É cedo, decerto, para a cobrança de resultados da intervenção decretada pelo presidente Temer. Mas se há a algo a aprender com a violência no Rio de Janeiro nas últimas décadas é que a lógica do confronto apartado da inteligência policial só amplia o risco para quem está na linha de tiro – sejam policiais, soldados ou, principalmente, moradores das comunidades.
É preciso destacar, ainda, a recorrente opção do governo federal pelas Forças Armadas em detrimento das forças policiais constituídas nos estados que sofreram intervenção ou operações de Garantia da Lei e da Ordem (GLO). Para além do desvio de função e deficiências naturais de uma força de guerra para operações no seio de grandes cidades, despreza-se o esforço na construção democrática e republicana de um campo civil na segurança pública. É ignorado, ou relegado à segunda classe, o trabalho de policiais, gestores e especialistas dedicados à promoção da paz social e da justiça desde a redemocratização.

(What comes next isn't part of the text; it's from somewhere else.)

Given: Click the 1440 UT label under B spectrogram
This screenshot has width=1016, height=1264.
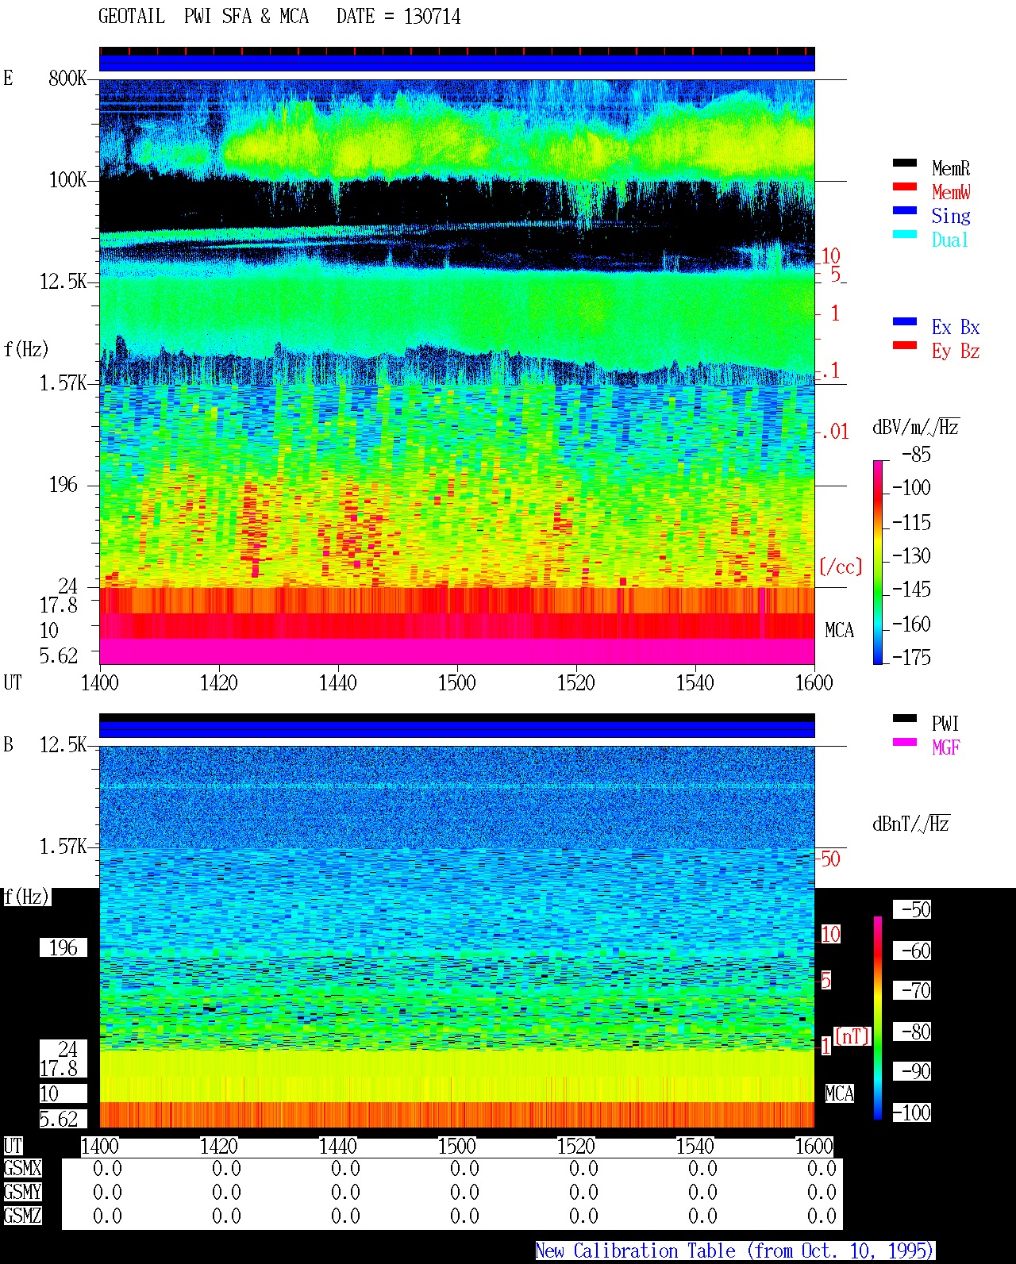Looking at the screenshot, I should (x=337, y=1147).
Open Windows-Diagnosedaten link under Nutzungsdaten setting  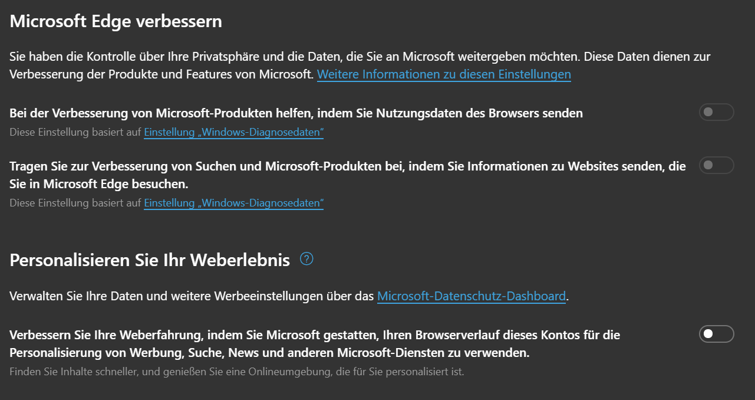point(234,132)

Apesar de o governo federal seguir insistindo na estratégia do uso das Forças Armadas para combater o crime, acreditamos que a forma mais eficaz de combater “a metástase” da violência continua sendo a promoção da boa gestão, robusta e prioritária, de políticas públicas de segurança e do sistema de justiça criminal. Enquanto o fuzil for a única resposta do governo federal para os problemas de segurança pública, que vão muito além do Rio de Janeiro, dificilmente o Brasil verá solução para o mal do crime e da violência.